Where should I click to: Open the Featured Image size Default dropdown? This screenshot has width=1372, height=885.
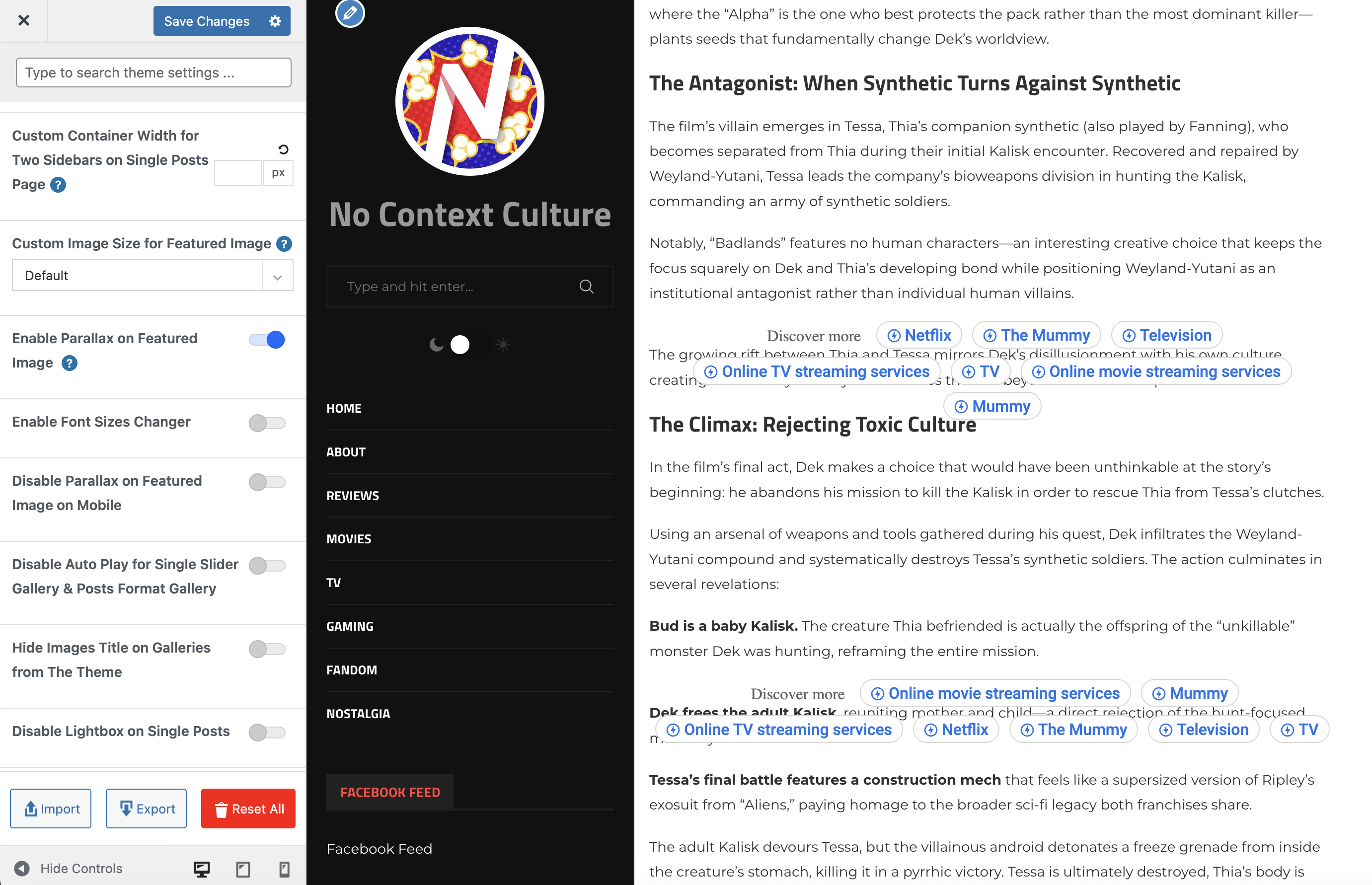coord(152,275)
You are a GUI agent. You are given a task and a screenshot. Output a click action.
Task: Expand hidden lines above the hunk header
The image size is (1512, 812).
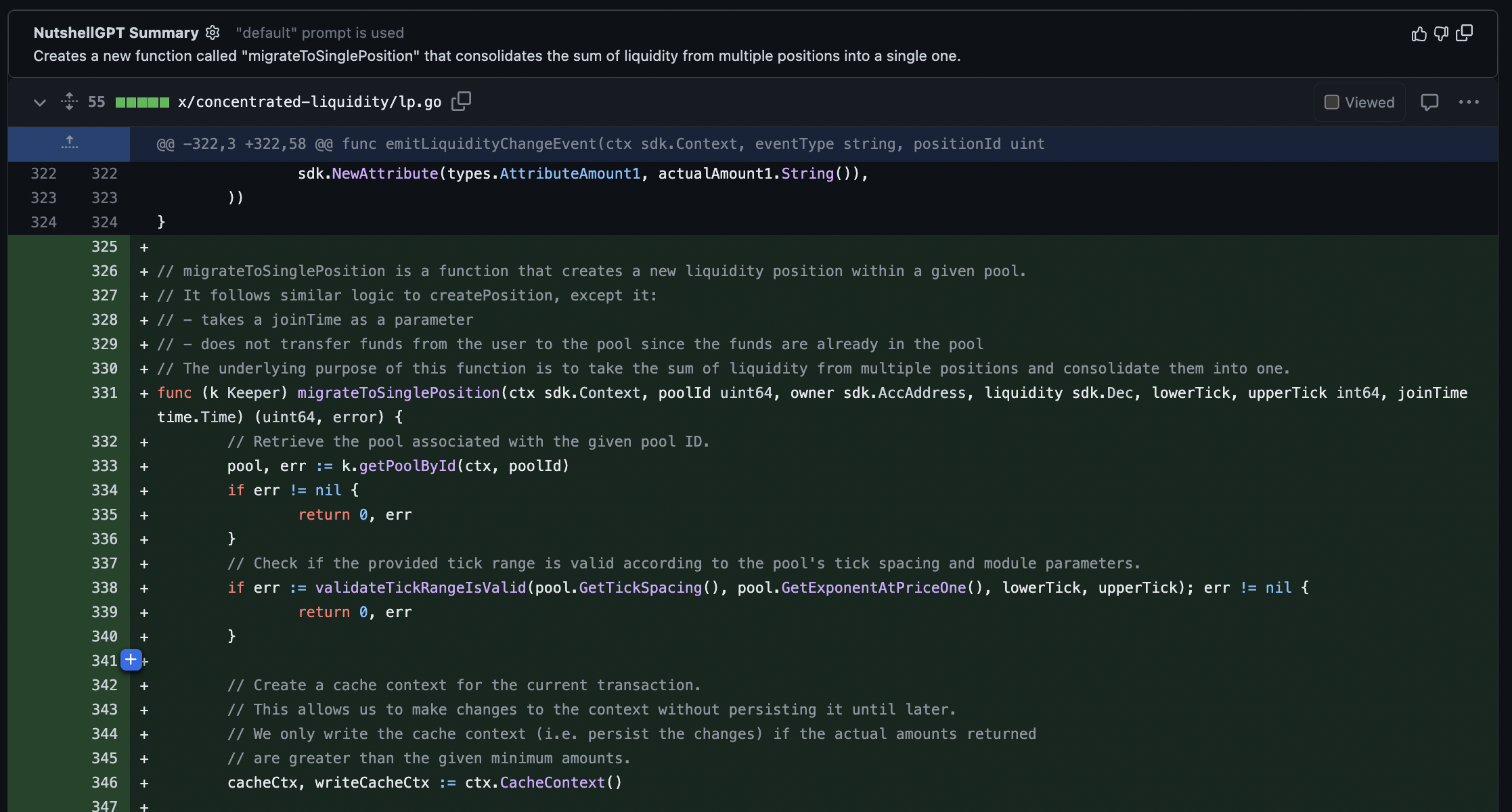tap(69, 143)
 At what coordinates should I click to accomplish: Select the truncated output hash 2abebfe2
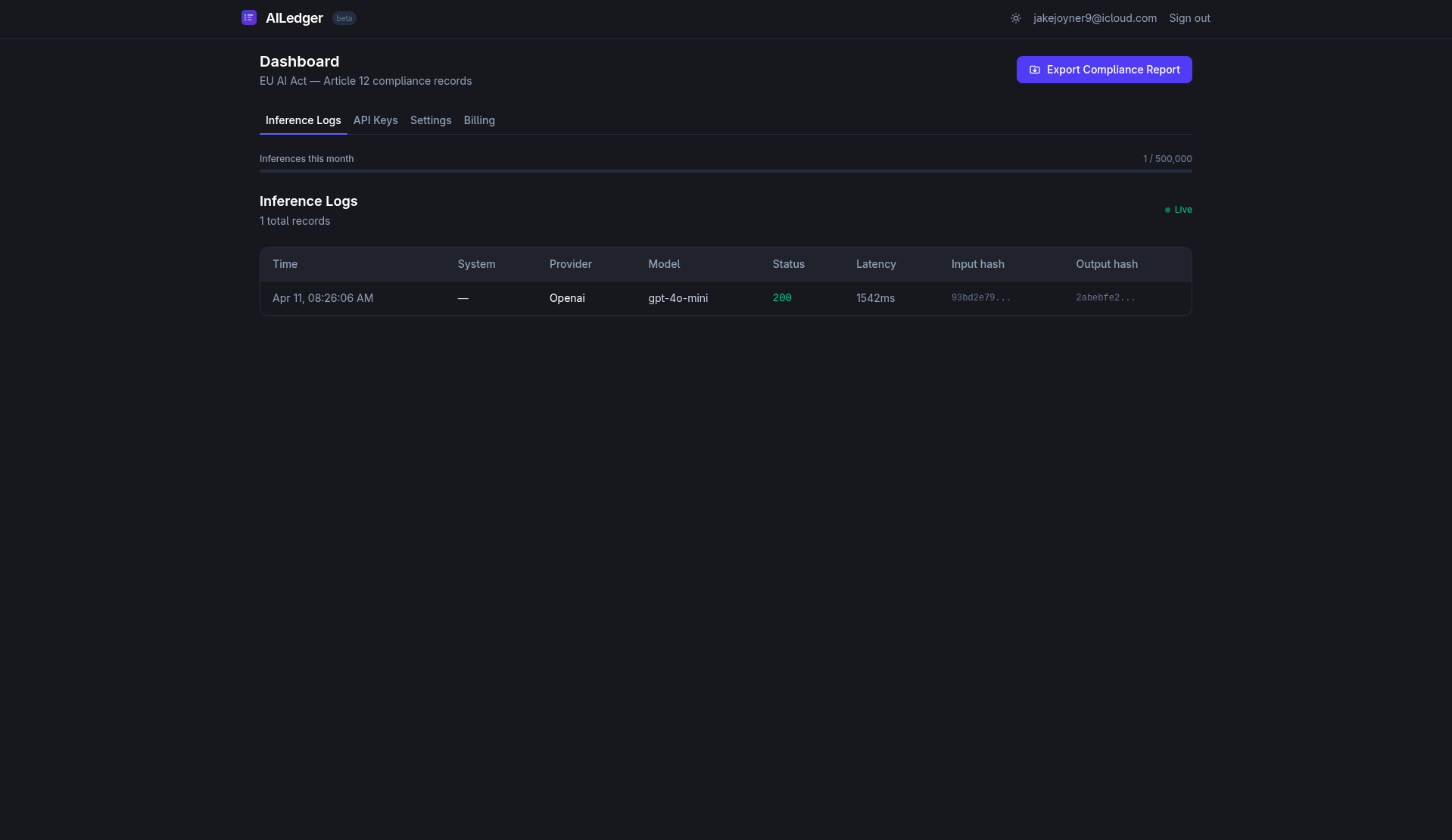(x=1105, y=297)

:::::

**What needs to be done**.
Skip the pictures and reproduce all remaining entries exactly.

**Result of this task**.
Where should I click to: Open the Featured Image size Default dropdown? This screenshot has width=1372, height=885.
coord(152,275)
You are a GUI agent. You are given a task and a screenshot. Output a click action.
Task: Expand hidden lines above the hunk header
The image size is (1512, 812).
tap(69, 143)
 At what coordinates should I click to accomplish: Select the truncated output hash 2abebfe2
(x=1105, y=297)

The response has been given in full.